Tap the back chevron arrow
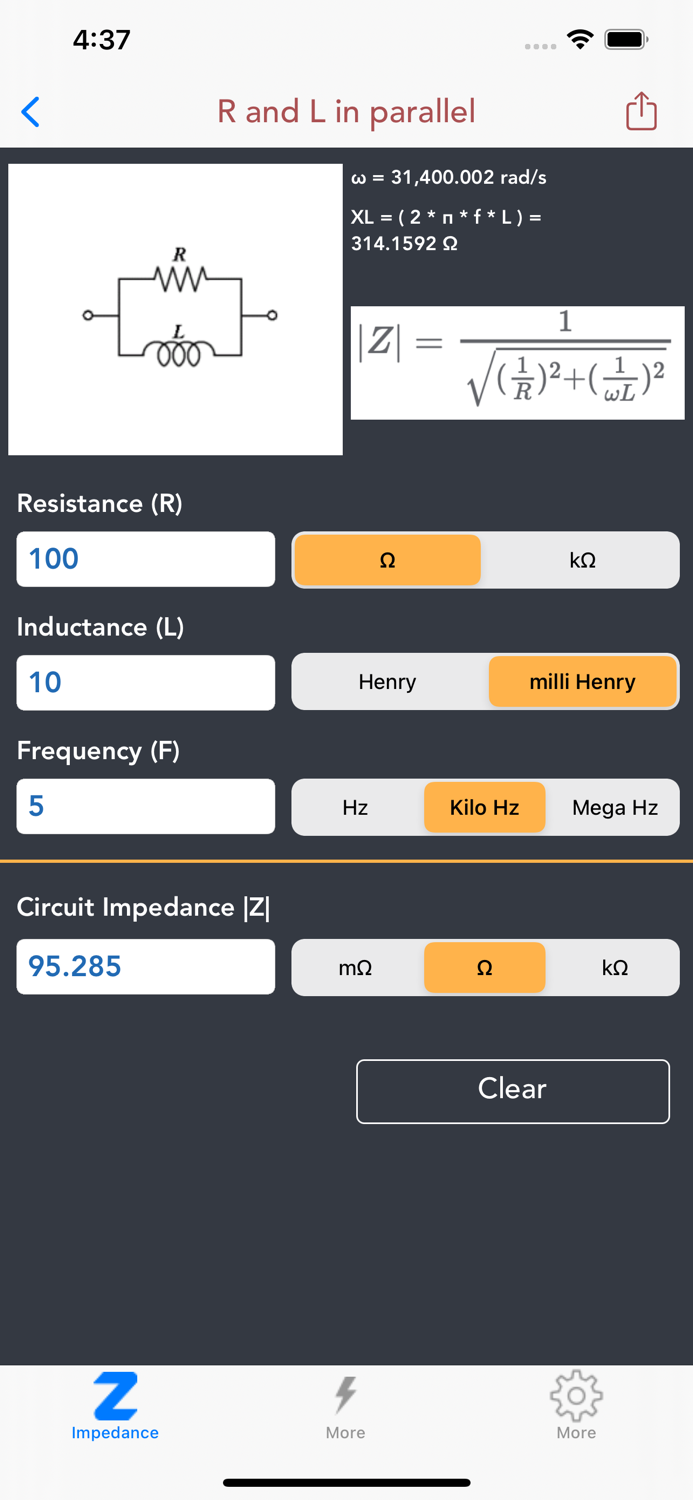(x=30, y=112)
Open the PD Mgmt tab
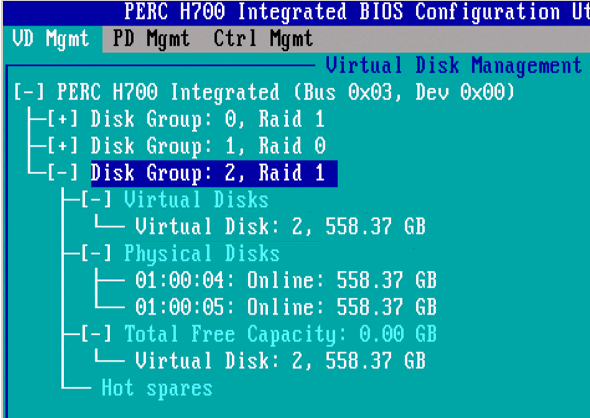Screen dimensions: 590x418 (151, 39)
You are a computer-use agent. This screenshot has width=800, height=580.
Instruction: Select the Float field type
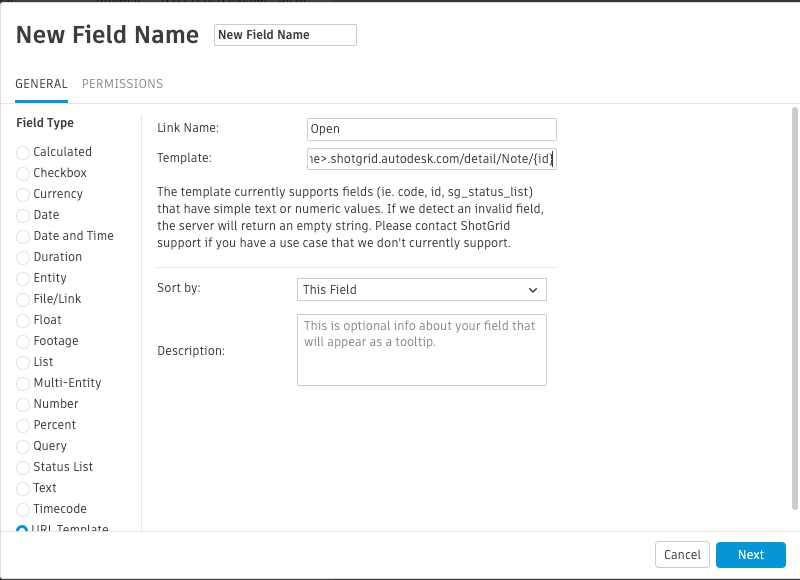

|---|

*Assigned task*
The pictures stay out; copy the rest of the data word for word.

*Result of the exercise*
Tap the back chevron arrow
(x=30, y=112)
Open the PD Mgmt tab
Screen dimensions: 590x418 (151, 39)
You are a computer-use agent. This screenshot has width=800, height=580.
Instruction: Select the Float field type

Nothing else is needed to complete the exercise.